Turlough went white. Behind him, David saw The o Flaherty’s archers with arrows nocked, waiting for their king’s guest to get out of the way. He gave Turlough a glance, then buried a second javelin into the boar’s left eye.

The pig squealed and thrashed and toppled onto its side, kicking. For a moment, it seemed that it might rise up once more; then it shrugged and collapsed. Little Hugh, seeing his chance, dashed forward and struck with the spear from the blind side, but by then the blow was no more than a death-grace.

When the boar had twitched at last into stillness, the trapped gilly stepped out of his shelter, edging around the carcass without taking his moon-eyes from it, then scurried behind David’s pony, which started a bit at the motion.

Turlough rode to David’s side. “Well struck,” he said, offering his hand. When David took it, he added in a whisper, “And my thanks for saving my fool brother’s neck. He’s young, and young men are rash.”

“As well, that; for where else do old men learn wisdom save from the rash deeds of their youth.”

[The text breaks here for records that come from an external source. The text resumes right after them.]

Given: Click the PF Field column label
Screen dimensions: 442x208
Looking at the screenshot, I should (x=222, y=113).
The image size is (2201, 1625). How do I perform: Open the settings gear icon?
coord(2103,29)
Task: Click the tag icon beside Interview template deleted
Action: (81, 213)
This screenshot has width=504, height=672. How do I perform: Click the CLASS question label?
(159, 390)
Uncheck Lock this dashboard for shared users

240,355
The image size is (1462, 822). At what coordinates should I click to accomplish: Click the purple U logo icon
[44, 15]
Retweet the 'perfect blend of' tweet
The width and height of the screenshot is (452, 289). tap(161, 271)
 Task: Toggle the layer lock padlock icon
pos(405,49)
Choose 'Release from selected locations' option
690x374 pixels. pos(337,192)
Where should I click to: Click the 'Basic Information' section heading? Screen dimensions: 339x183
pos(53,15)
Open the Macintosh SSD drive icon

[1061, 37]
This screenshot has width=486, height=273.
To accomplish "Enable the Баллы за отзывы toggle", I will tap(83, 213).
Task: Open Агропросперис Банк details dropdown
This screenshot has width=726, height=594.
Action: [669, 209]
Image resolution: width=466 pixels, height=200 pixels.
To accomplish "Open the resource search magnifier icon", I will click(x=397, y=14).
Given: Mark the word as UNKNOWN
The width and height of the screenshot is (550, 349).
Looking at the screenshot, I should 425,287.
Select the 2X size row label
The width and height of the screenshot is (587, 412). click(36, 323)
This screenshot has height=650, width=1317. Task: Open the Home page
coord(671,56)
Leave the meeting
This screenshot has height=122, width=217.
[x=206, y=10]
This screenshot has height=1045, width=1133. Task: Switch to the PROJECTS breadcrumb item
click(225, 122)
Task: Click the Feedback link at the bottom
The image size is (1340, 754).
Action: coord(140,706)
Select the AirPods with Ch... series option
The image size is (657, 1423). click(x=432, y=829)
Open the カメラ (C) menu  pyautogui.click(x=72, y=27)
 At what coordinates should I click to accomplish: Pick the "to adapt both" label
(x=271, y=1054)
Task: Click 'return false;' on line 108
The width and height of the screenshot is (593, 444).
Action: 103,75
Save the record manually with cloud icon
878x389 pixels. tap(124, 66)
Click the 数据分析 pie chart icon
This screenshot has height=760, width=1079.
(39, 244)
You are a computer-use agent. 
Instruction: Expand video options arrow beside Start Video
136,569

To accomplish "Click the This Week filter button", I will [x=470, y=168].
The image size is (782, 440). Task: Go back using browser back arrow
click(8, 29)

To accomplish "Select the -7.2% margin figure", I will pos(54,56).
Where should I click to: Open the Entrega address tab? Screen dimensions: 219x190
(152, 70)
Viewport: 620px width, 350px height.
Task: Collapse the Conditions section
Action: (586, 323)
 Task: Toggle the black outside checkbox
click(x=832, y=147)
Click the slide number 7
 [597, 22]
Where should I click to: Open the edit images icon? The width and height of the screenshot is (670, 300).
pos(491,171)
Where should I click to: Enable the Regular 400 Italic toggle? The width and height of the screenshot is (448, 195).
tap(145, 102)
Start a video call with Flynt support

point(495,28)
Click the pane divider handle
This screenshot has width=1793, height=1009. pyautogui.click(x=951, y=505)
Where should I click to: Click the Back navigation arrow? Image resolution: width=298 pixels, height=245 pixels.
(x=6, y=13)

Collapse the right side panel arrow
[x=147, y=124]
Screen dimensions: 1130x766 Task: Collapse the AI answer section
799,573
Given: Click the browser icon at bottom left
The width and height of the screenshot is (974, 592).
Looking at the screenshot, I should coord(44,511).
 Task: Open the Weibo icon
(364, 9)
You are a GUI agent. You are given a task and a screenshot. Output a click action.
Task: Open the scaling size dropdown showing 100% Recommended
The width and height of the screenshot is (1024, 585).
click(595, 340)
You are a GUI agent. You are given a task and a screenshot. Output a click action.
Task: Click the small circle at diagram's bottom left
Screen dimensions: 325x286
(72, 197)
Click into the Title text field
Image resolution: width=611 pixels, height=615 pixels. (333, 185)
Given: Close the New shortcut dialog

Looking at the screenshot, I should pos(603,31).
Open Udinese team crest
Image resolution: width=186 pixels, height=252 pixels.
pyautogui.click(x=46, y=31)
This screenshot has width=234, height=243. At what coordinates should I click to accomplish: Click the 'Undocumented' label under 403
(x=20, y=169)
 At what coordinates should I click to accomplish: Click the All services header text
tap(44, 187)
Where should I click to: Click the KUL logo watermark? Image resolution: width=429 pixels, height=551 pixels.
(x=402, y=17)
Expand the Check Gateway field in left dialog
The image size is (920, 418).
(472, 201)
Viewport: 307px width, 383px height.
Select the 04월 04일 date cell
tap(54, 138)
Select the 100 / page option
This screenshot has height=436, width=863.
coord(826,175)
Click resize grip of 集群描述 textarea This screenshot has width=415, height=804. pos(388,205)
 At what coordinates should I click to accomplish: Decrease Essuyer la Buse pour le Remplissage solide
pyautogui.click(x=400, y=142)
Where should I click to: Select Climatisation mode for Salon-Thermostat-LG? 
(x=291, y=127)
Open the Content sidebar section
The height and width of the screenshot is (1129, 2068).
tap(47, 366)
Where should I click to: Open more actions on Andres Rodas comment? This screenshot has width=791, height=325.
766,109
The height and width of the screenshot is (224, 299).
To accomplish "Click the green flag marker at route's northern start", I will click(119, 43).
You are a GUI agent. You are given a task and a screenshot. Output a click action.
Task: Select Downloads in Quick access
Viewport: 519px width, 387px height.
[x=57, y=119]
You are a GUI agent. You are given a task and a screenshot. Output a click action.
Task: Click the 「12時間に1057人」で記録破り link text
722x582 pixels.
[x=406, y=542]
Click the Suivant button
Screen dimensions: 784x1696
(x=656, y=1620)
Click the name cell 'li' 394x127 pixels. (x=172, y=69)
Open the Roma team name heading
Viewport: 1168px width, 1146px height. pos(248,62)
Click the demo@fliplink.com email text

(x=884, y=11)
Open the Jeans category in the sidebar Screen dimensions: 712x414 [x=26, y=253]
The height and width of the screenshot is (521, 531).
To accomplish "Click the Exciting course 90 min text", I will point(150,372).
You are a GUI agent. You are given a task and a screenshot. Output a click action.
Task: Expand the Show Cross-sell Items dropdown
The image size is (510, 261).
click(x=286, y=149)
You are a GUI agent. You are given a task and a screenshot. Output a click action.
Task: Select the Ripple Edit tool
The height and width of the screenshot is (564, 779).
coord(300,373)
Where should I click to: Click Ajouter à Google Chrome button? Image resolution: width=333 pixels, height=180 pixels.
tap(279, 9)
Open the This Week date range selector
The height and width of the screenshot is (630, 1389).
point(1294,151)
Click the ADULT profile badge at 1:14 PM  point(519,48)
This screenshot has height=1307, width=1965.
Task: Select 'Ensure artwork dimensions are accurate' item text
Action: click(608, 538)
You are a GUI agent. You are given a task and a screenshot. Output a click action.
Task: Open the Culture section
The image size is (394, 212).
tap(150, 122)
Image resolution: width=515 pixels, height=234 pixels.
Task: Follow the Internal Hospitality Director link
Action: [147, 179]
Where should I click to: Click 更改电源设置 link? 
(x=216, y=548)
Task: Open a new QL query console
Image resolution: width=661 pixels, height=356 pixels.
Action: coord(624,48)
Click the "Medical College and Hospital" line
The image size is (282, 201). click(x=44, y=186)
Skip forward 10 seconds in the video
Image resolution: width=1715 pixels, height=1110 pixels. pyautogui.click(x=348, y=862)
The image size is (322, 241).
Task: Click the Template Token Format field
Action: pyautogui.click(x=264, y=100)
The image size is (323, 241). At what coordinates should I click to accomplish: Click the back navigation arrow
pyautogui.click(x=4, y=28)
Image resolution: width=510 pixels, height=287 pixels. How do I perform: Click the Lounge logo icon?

Turlough laughed. The o Flaherty, who had also ridden up, studied the boar. “He is nearly as large as the one I slew for the banquet.”

David said, “That creature will grow larger with every telling, I’m thinking.” Turlough laughed again, and The o Flaherty slapped David on his back. “As big as the Dun Cow!” he cried.

“You’re after finding some fine allies,” David said as Turlough and The o Flaherty turned away.

His words reined them back. “And your meaning…?” asked Turlough.

David signaled with the finger-ogham to indicate Tatamaigh and his retinue. “What sort of chief does not trouble himself to protect his own gilly?”

“As for that,” The o Flaherty said, “boars are unknown in their country and his people feared to draw near.”